Skip the pictures and write out, word for word, the lines below from the one with "The width and" through the one with "the 隐藏信息 link", inclusive.

━━ Material shown

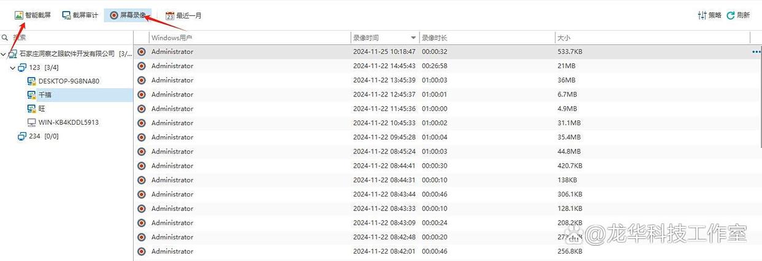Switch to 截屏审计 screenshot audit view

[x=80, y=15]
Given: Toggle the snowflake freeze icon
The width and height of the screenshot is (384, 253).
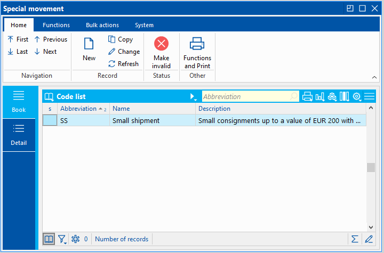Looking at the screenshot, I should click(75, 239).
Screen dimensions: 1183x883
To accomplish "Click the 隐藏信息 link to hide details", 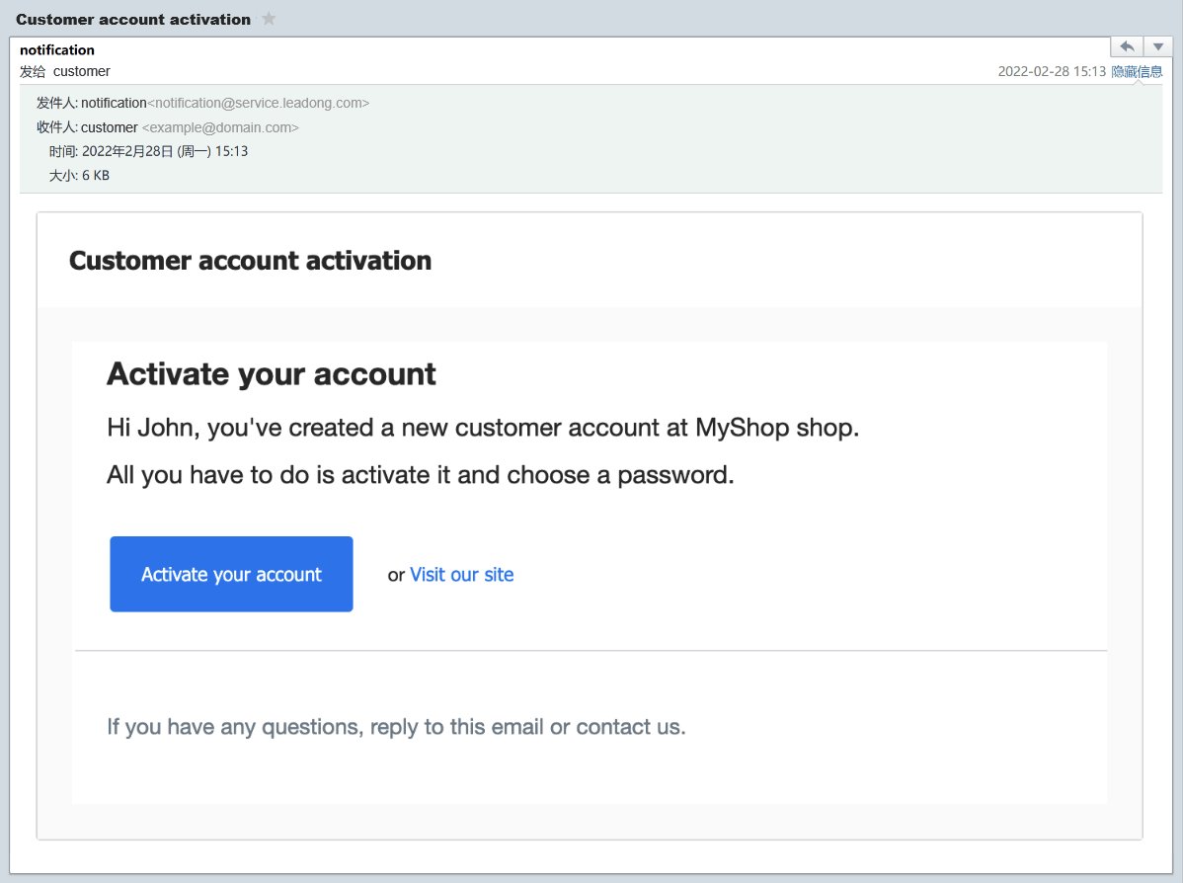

━━━━
━━ Material shown

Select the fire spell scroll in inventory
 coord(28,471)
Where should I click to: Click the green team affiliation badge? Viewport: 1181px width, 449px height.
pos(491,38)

━━━━
━━ Material shown

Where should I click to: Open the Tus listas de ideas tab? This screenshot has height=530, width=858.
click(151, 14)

━━━━

--- Expected output ---
The width and height of the screenshot is (384, 253).
Looking at the screenshot, I should click(75, 239).
Screen dimensions: 1183x883
To accomplish "Click the 隐藏信息 link to hide details", 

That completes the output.